→ **Task objective**
Write the entries out exactly. Any images they hold stay out of the copy.

[Stored items]
Start of Block

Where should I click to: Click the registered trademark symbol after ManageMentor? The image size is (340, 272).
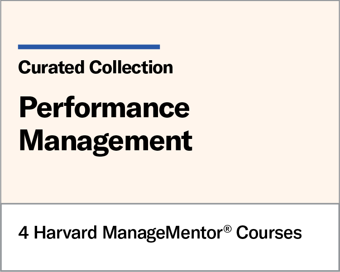227,229
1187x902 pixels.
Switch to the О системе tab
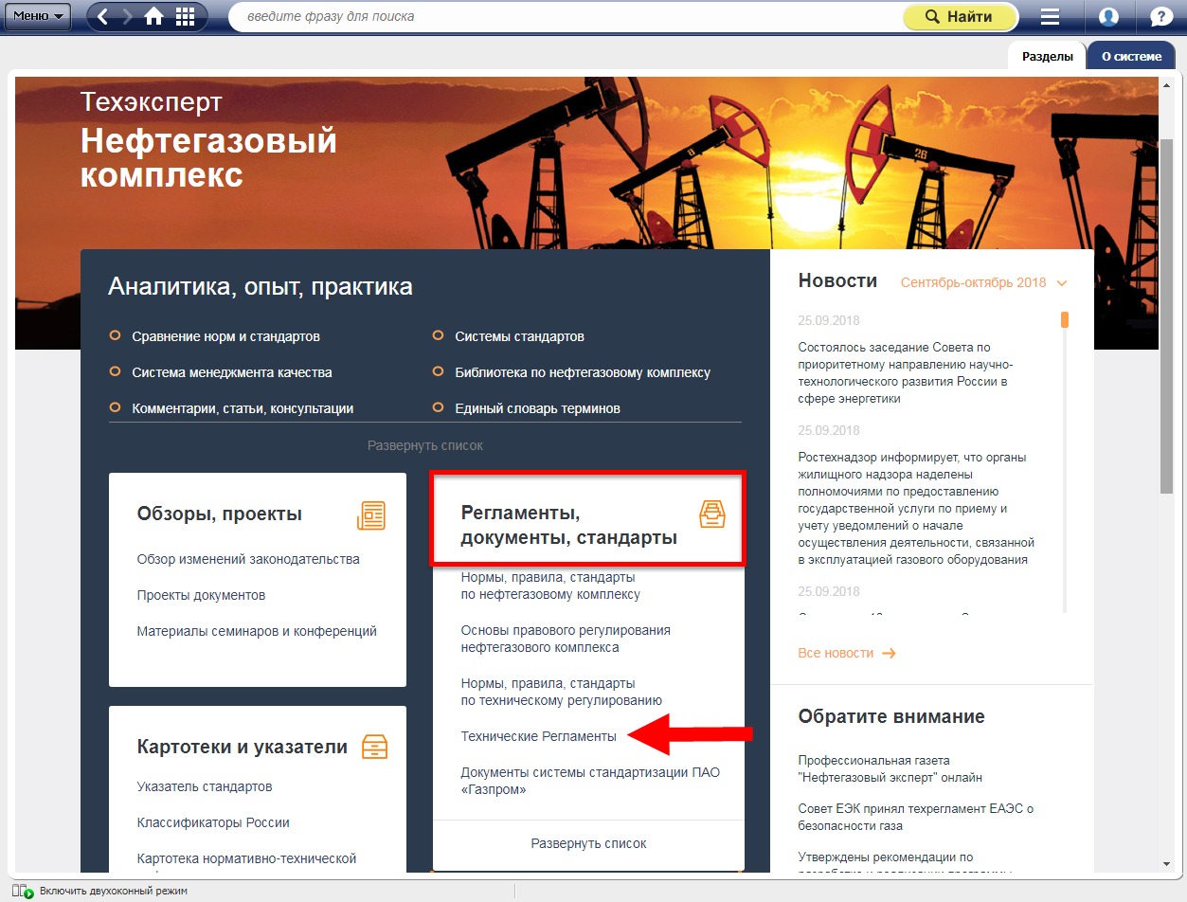[1130, 57]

End of Block

→ **The completed task**
Where should I click to: Click the registered trademark symbol after ManageMentor? The image size is (340, 272).
227,229
1187x902 pixels.
Switch to the О системе tab
[1130, 57]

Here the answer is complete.